Which lines in the entries below contain the word "item"? Pull out each of those lines in full.

┄┄┄┄┄┄

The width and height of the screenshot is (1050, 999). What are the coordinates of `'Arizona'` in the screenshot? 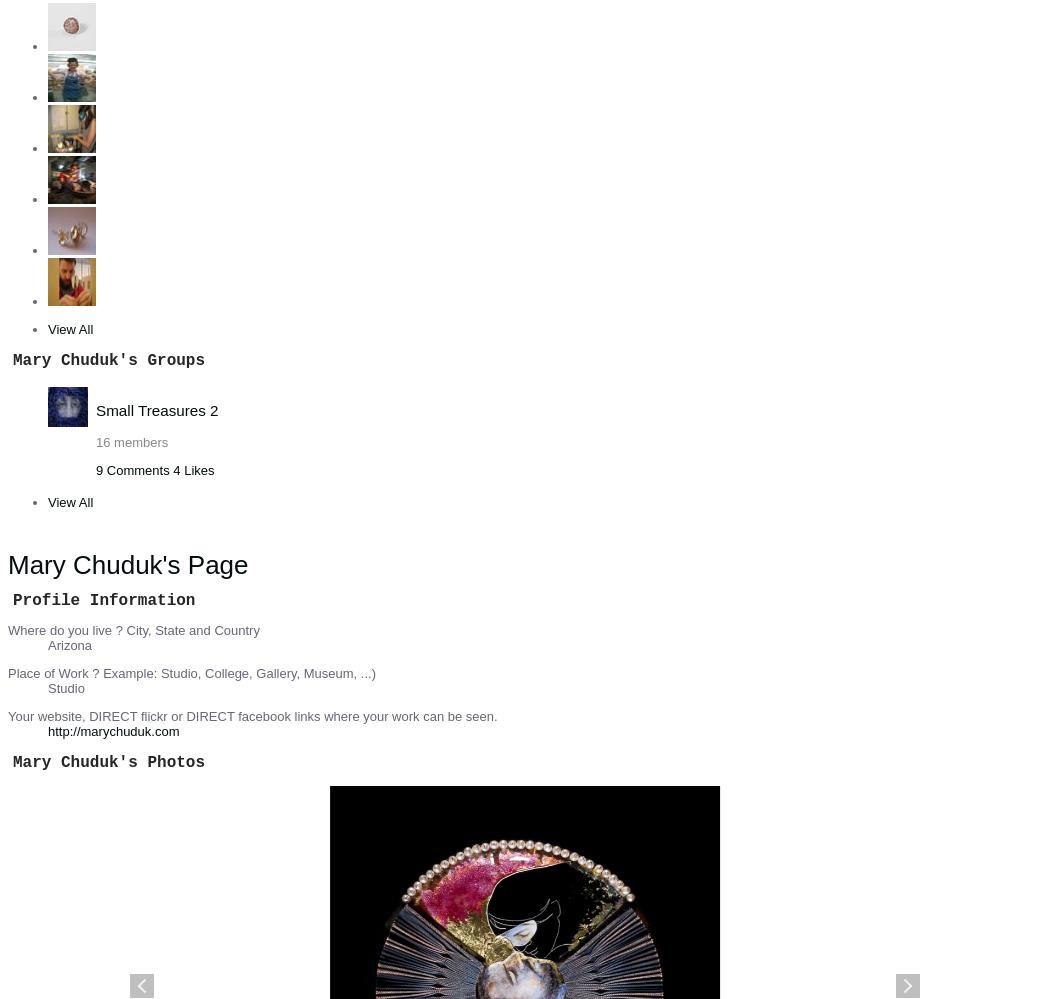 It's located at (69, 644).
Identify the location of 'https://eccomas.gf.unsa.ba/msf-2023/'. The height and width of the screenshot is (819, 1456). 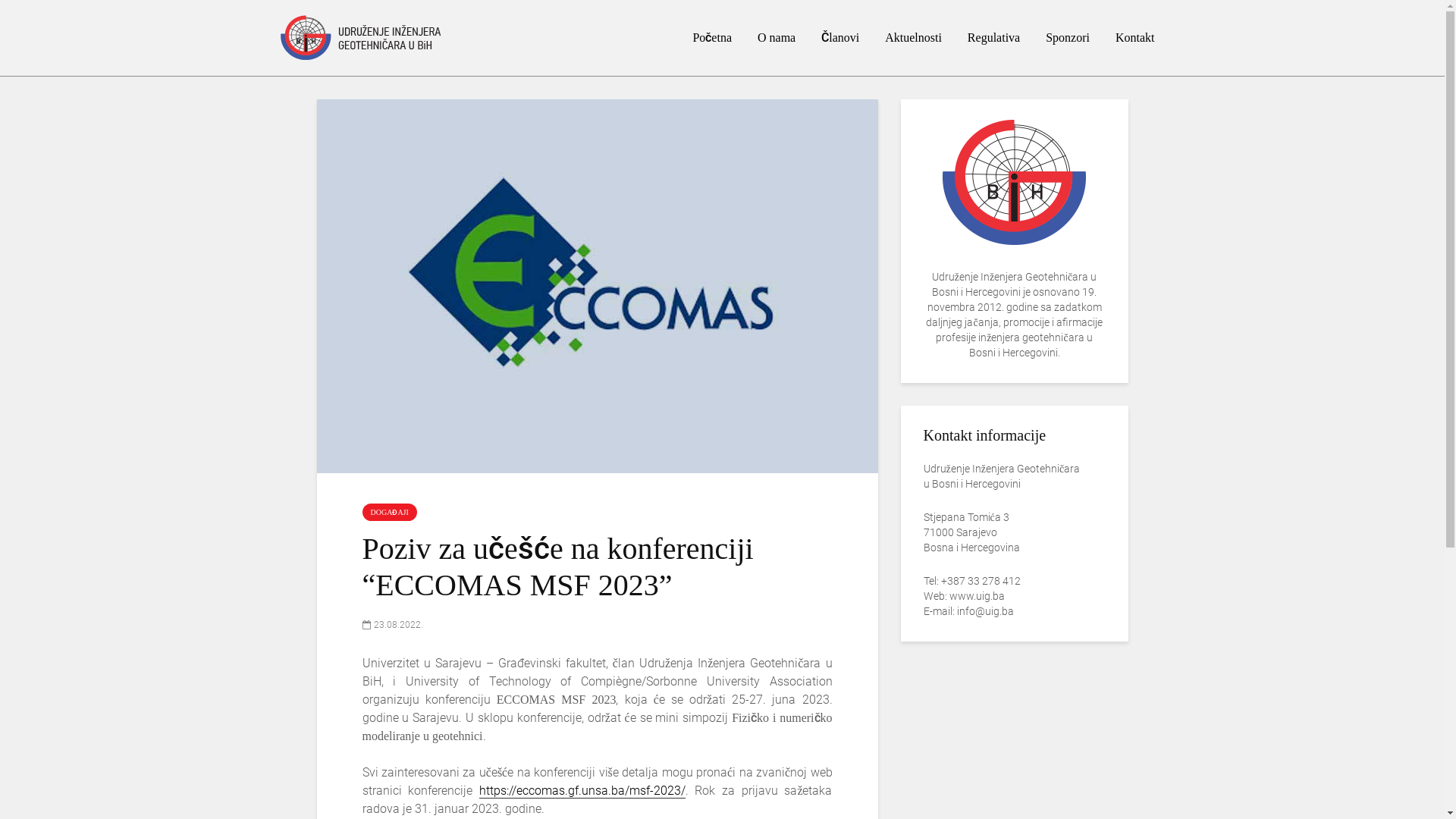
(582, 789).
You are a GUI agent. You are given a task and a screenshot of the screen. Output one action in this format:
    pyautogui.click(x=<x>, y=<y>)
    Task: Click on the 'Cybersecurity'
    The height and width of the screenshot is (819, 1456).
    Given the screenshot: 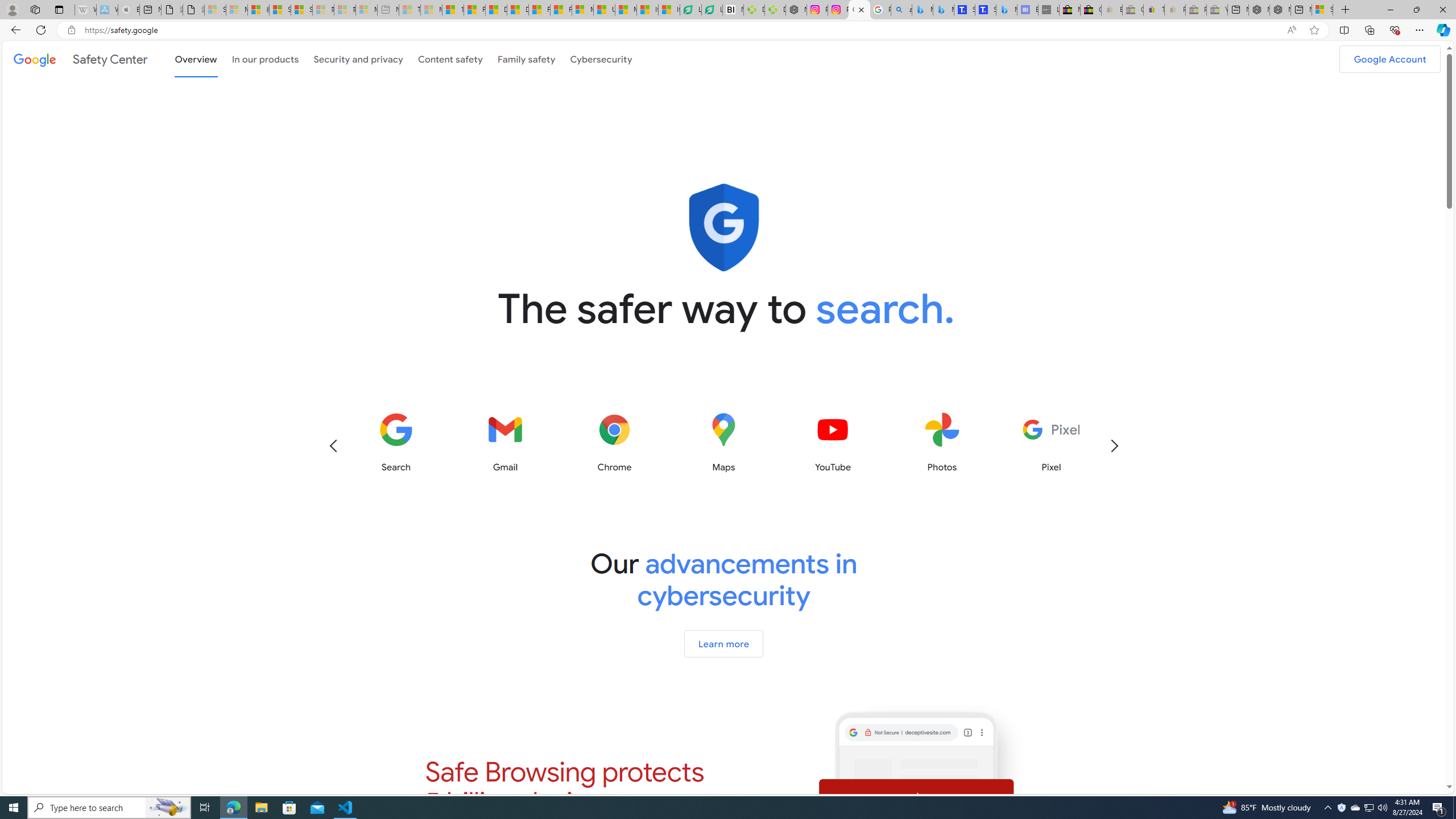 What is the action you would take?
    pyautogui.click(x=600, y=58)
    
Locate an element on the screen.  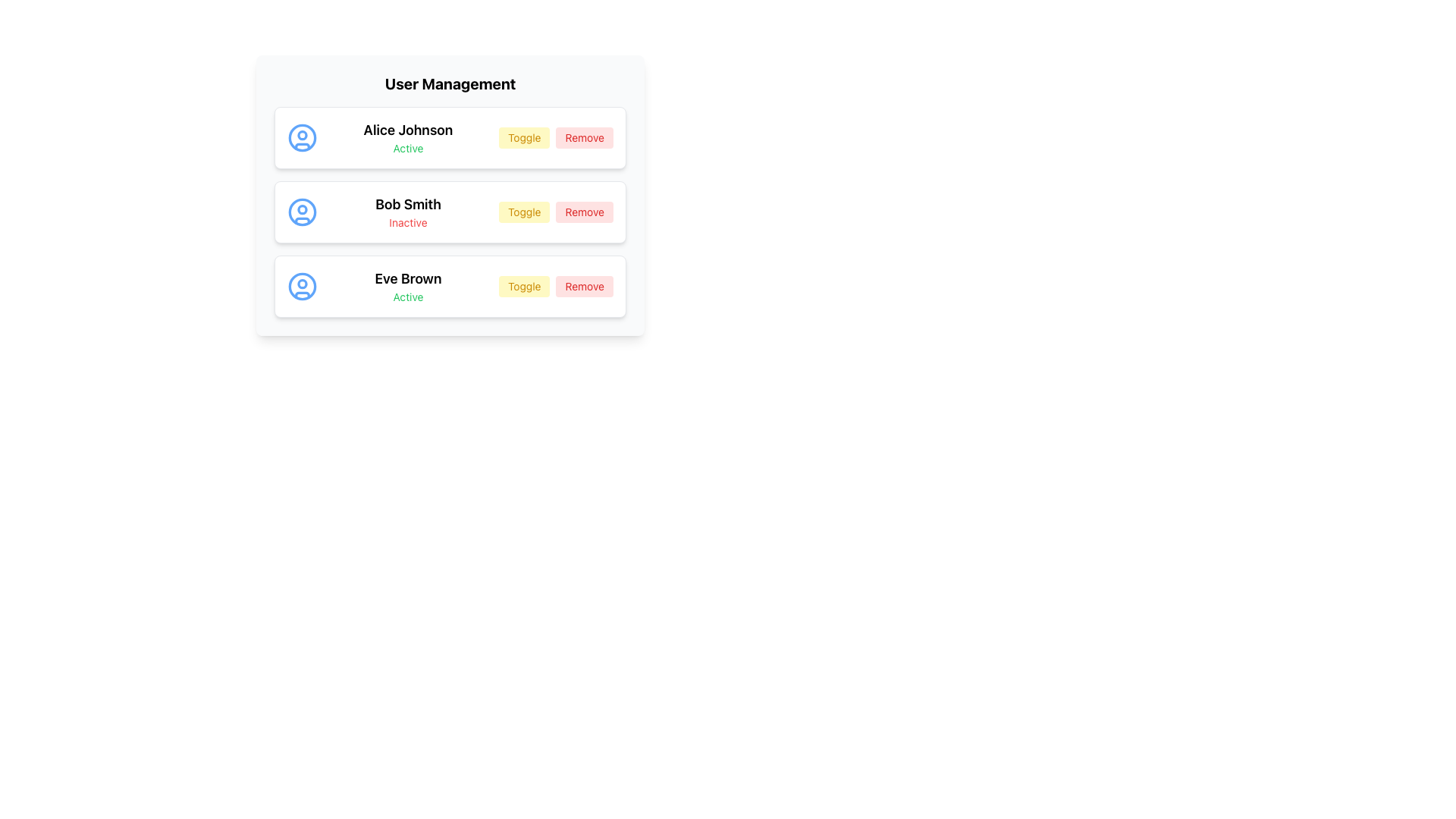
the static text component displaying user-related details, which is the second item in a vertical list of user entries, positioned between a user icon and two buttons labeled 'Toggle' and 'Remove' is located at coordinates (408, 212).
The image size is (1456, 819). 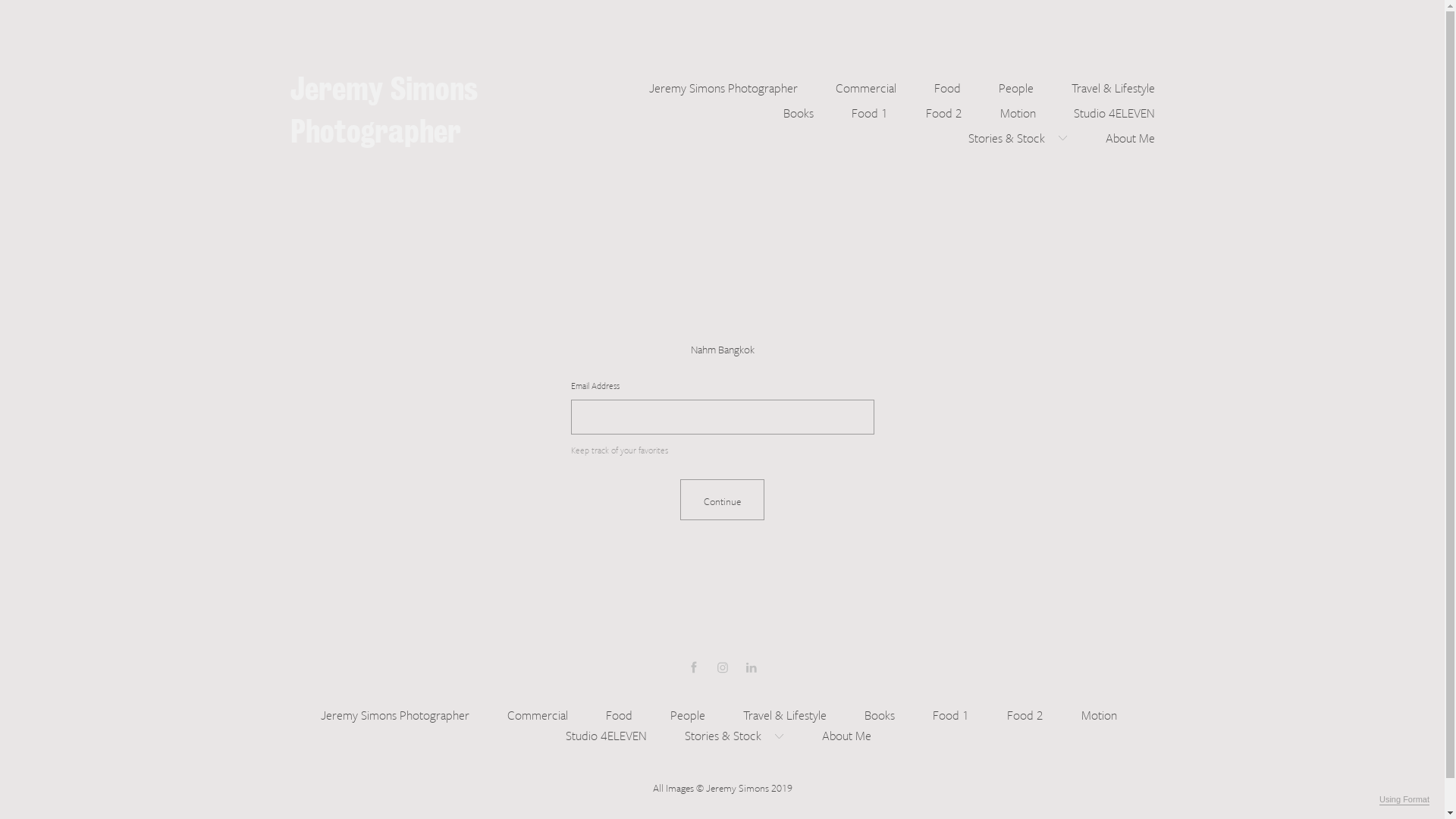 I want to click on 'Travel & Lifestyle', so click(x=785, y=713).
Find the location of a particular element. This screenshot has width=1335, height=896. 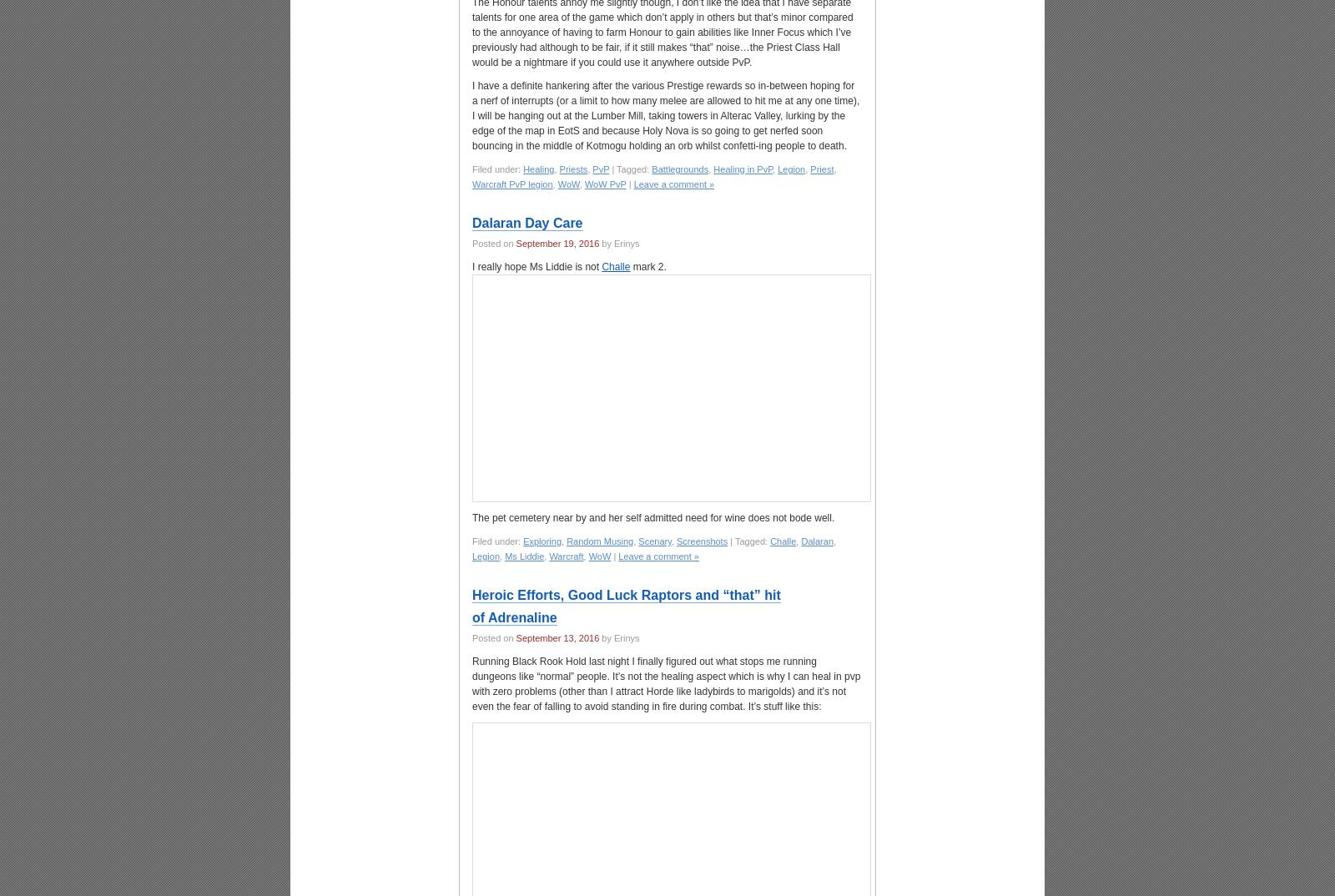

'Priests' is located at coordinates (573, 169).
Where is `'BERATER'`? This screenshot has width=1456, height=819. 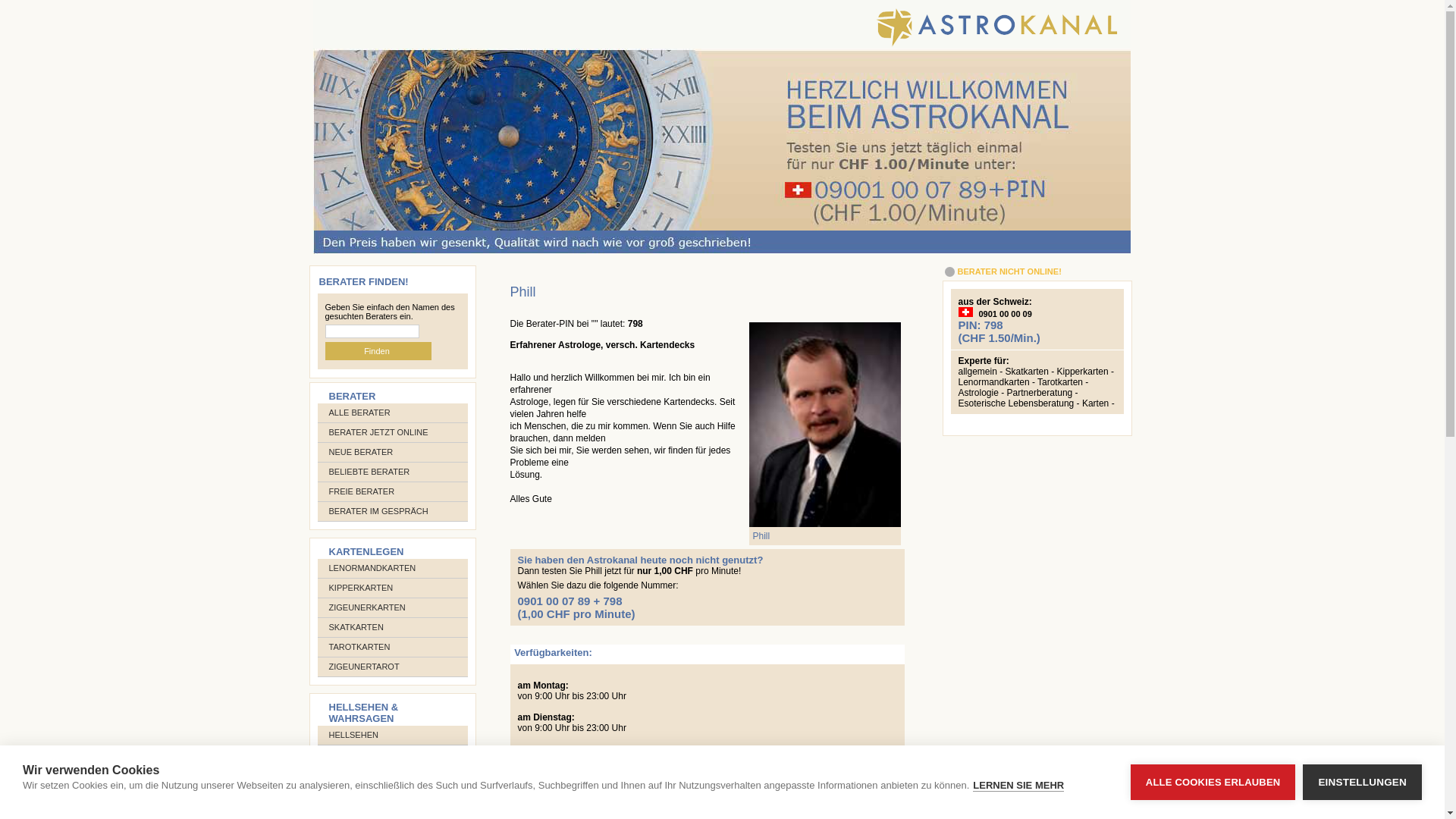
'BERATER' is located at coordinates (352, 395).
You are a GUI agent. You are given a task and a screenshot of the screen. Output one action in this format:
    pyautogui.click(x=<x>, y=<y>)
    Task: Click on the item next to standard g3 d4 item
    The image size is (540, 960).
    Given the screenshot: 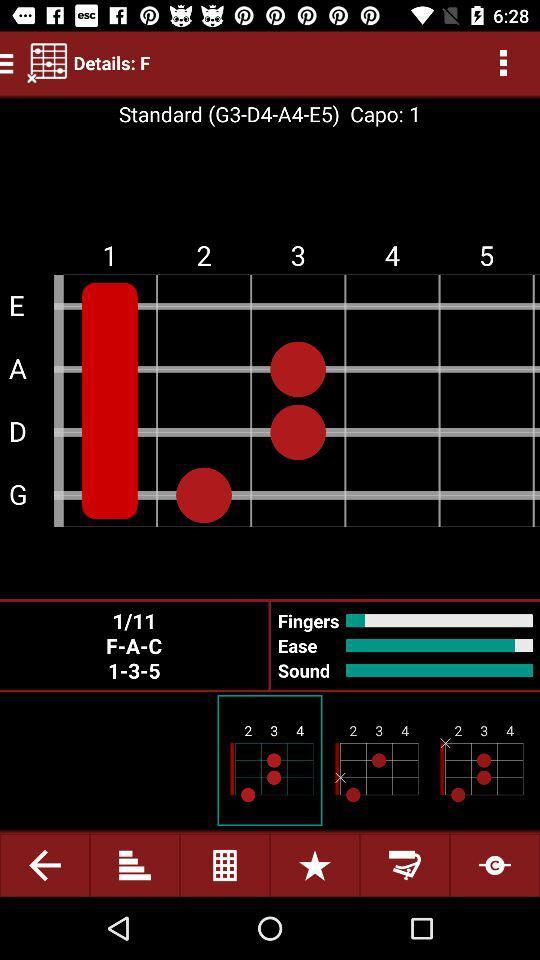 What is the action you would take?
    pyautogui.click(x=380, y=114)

┄┄┄┄┄┄

Result for this exercise
the static text component displaying user-related details, which is the second item in a vertical list of user entries, positioned between a user icon and two buttons labeled 'Toggle' and 'Remove' is located at coordinates (408, 212).
    Task: Click on the item next to standard g3 d4 item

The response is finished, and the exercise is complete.